Q: Ive made my moms life a living hell! In the last two years ive been experimenting with drugs and im finnaly clean. i can now see life how it really is and i dont like it. i have basicly made my moms life hell. i know i wont hert her (meantaly not physicly) any more because im clean but i can’t seem to live with myself knowing how she feels. i know that in the future she will mellow out but i dont know if i can because i feel horrable about what i did and how she feels. so i guess what im asking is how do i live with myself? am i suppost to try to forget about my past and just move on or what? thank you for your time and i hope you can help me!
A: First you need to put things in perspective. With a probable life span of 80 years, the last two is 2 ½ % of your life. 97 ½% of your life is going to be drug free! You’ve got lots of time to make amends and make a life that matters.
What you are feeling is remorse, which only means that you are at the core a decent, caring guy who got in over his head and now has to deal with having hurt people you love. I gather that your mom is giving you a hard time and that you are feeling discouraged about ever regaining the kind of easy relationship you once had.
Walking in each other’s shoes would help both of you. Your mom needs to understand how much strength and courage it took you to get clean and to break with the group of “friends” you were hanging with. You need to understand that she’s been terrified that she would lose you. She needs to understand that you really are very, very sorry for what you put her through. You need to understand that it’s not unreasonable for her to be scared to trust that it is over. I hope at some point the two of you can talk this through.

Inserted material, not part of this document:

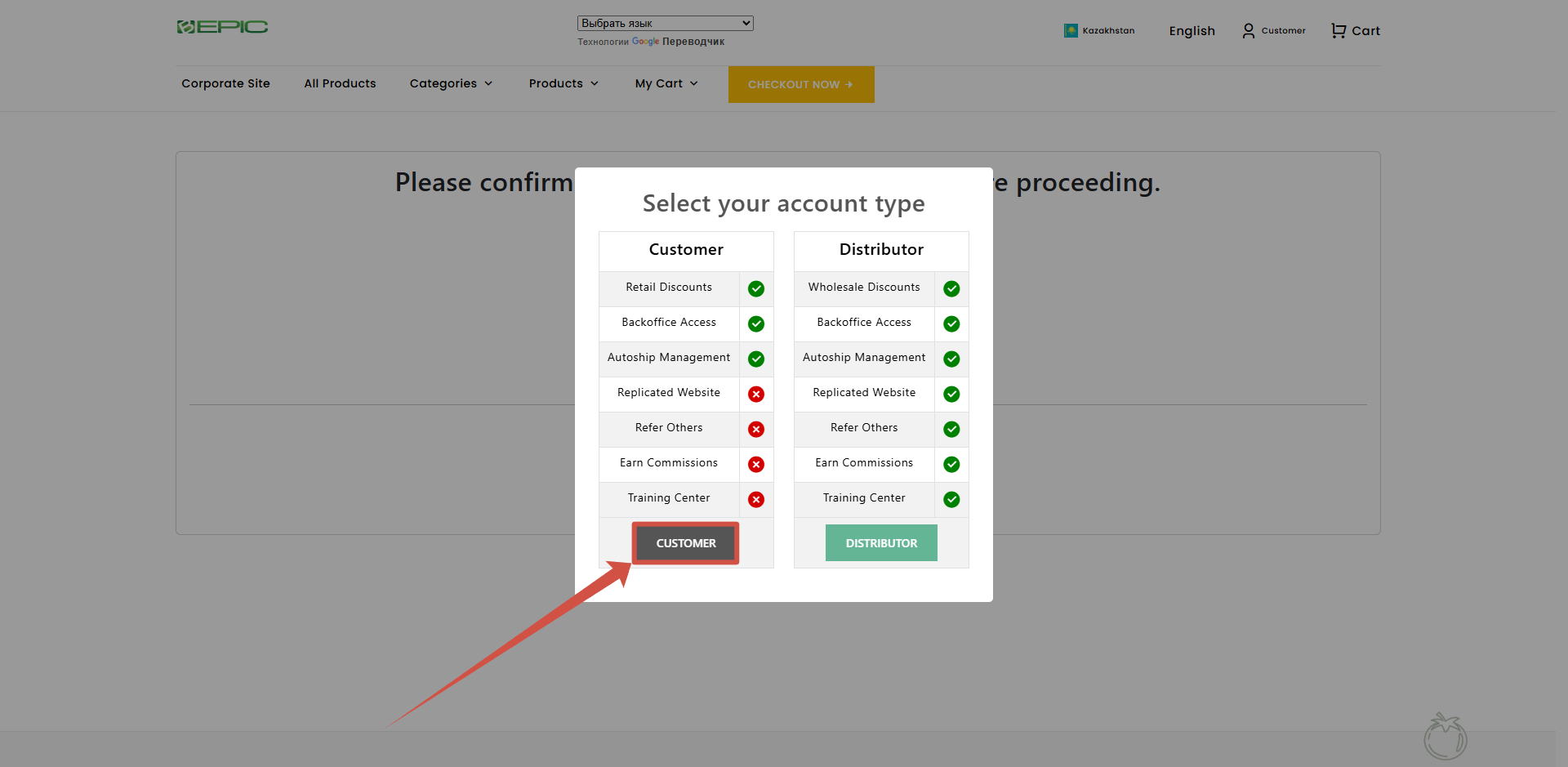This screenshot has width=1568, height=767.
Task: Click the Kazakhstan flag icon
Action: [x=1071, y=31]
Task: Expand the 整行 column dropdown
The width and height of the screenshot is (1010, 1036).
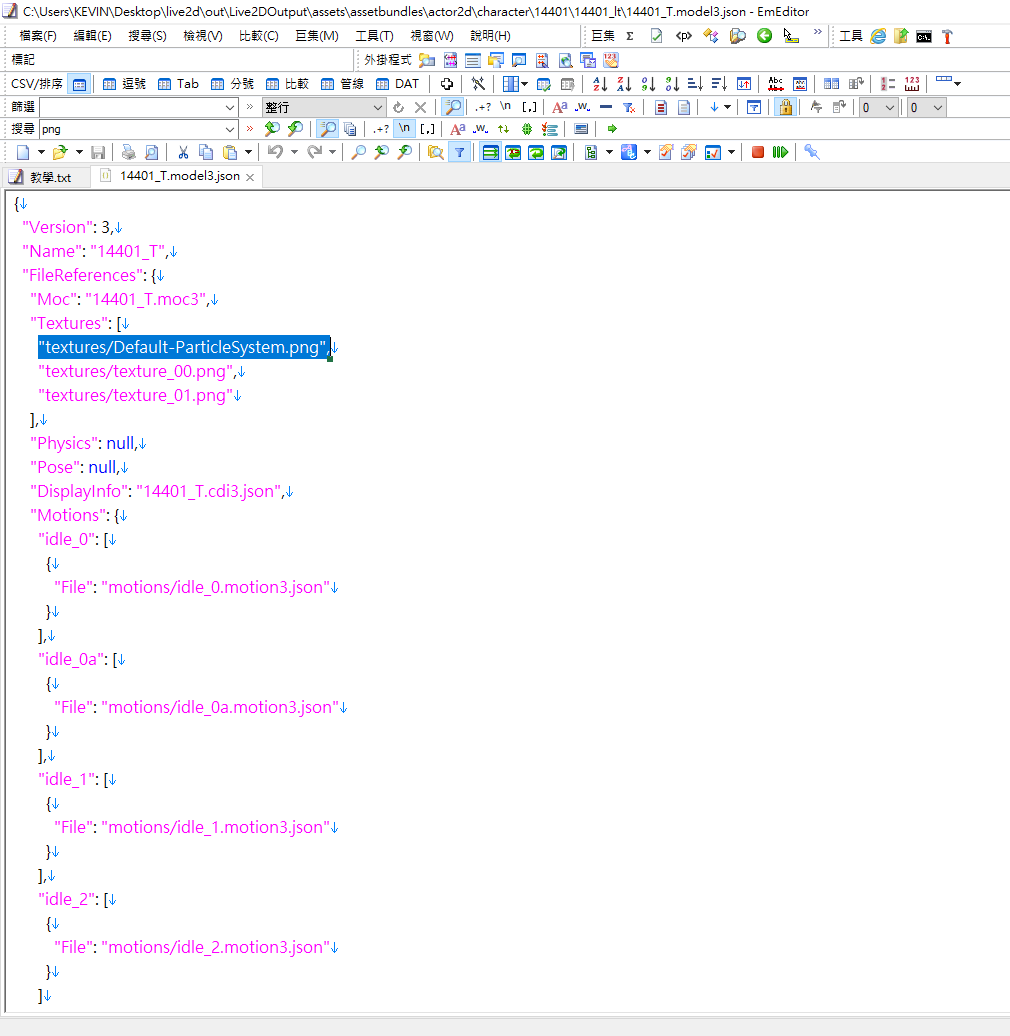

What’s important now is not what you did but what you are going to do next. Figure out what you want from your life and start going for it. As you add more and more successful days of being clean and moving forward, you will gradually earn back your own self-respect and your mother’s trust. Then you will be able to forgive yourself for doing something you regret and she’ll be able to relax. Best of all, you will be getting on with your life and rebuilding your relationship with your family.